> [Extrait du document]
★ ★ ★ ★

Chili : vers un échec du processus constitutionnel
Le deuxième projet de Constitution pourrait être rejeté dans les urnes ce dimanche.
En Bref
Les Chiliens sont appelés à se prononcer sur un projet de nouvelle Constitution ce dimanche.
La droite s’est accaparé le processus constitutionnel et propose un texte conservateur.
Depuis deux ans, ce processus constitutionnel divise et paralyse la vie politique chilienne.
Les Chiliens s’apprêtent à s’exprimer lors d’un référendum ce dimanche 17 décembre en faveur ou contre un projet de nouvelle Constitution. C’est la deuxième fois en un peu plus d’un an qu’un référendum a lieu pour adopter une nouvelle Constitution.

★ ★ ★ ★

> [Données enregistrées]
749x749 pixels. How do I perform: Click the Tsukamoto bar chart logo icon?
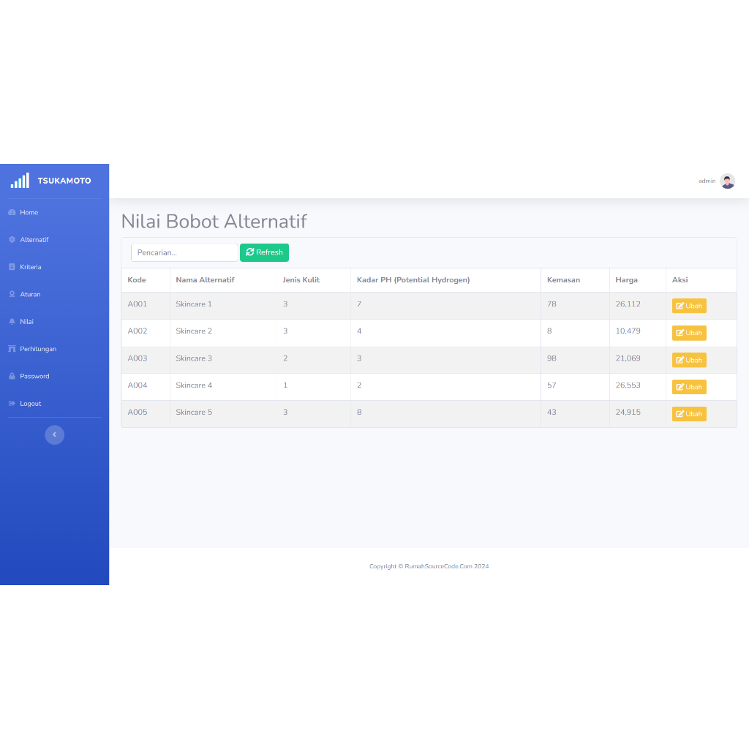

★ ★ ★ ★

> [Vos tâches]
(1) Dressez la liste des phrases qui figurent sous l'intitulé « En Bref » dans l'article sur le référendum constitutionnel au Chili.
(2) Prolongez l'article sur le référendum constitutionnel au Chili à partir de sa dernière phrase.

> [Réponses rédigées]
(1)
- Les Chiliens sont appelés à se prononcer sur un projet de nouvelle Constitution ce dimanche.
- La droite s’est accaparé le processus constitutionnel et propose un texte conservateur.
- Depuis deux ans, ce processus constitutionnel divise et paralyse la vie politique chilienne.

(2)
Suite aux manifestations de 2019, très violemment réprimées par la police, les forces politiques du pays ont enclenché un processus de révision constitutionnelle. L’actuelle Constitution, instaurée en 1980 par la dictature de Pinochet et qui a façonné le développement économique du Chili depuis le retour à la démocratie, est aujourd’hui jugée trop libérale par une grande partie des Chiliens et notamment la jeunesse. Les structures politiques, économiques et sociales imposées par cette Constitution de 1980 ne répondent pas aux exigences actuelles et notamment lutter efficacement contre des inégalités structurelles.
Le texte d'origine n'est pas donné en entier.